Exercise: Go through the records and report each line in which the word "screenshot" occurs.

Material provided:

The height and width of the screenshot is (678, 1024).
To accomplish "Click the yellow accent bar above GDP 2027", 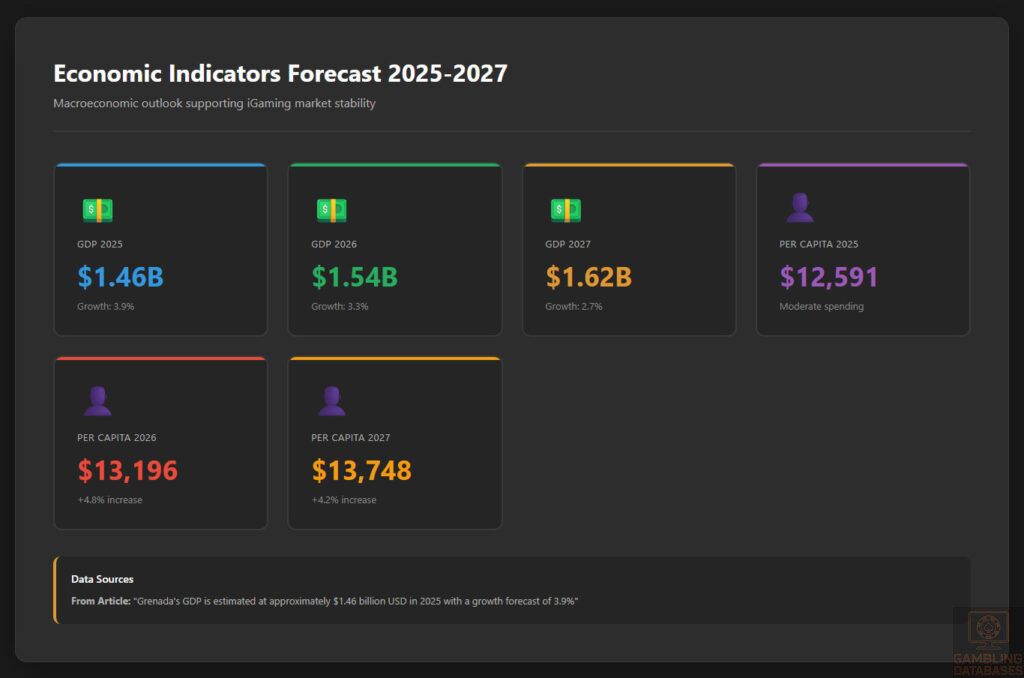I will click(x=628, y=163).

...

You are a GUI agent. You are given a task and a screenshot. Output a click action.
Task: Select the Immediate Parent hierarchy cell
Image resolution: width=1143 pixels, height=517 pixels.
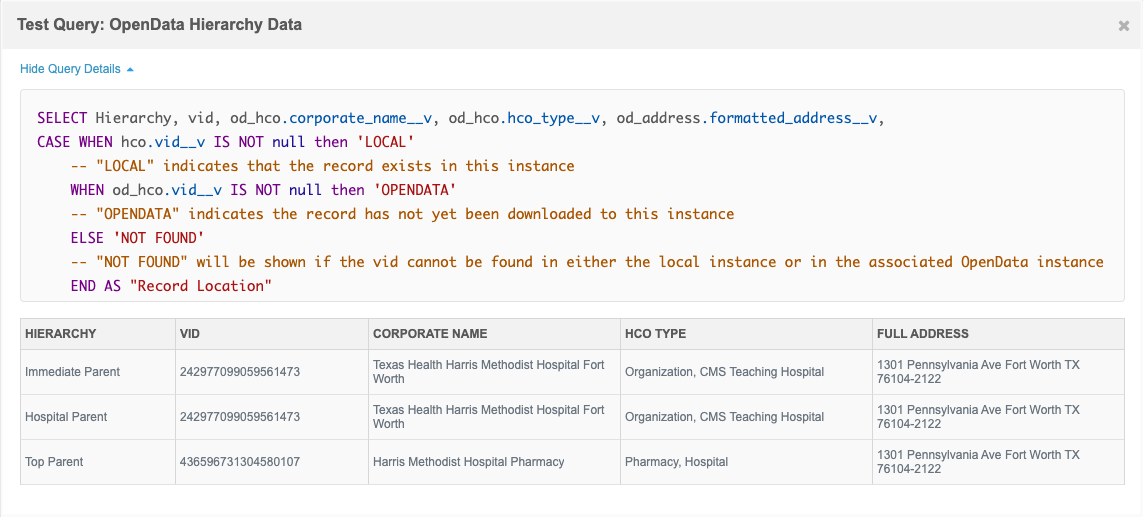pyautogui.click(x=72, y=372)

* * *

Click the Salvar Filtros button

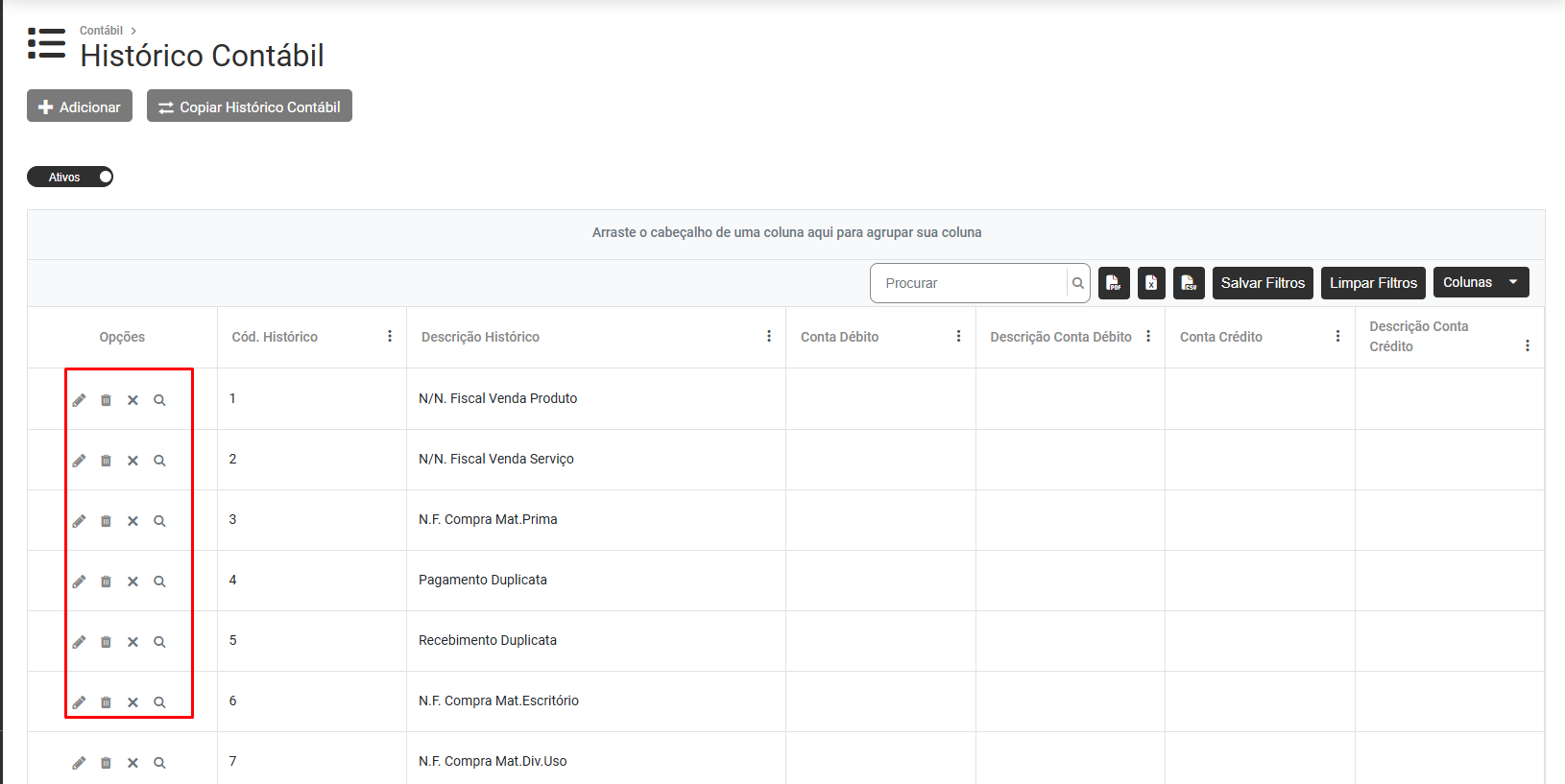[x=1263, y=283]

Solution to this task:
The height and width of the screenshot is (678, 1024).
You are a GUI agent. You are given a task and a screenshot. Output a click action.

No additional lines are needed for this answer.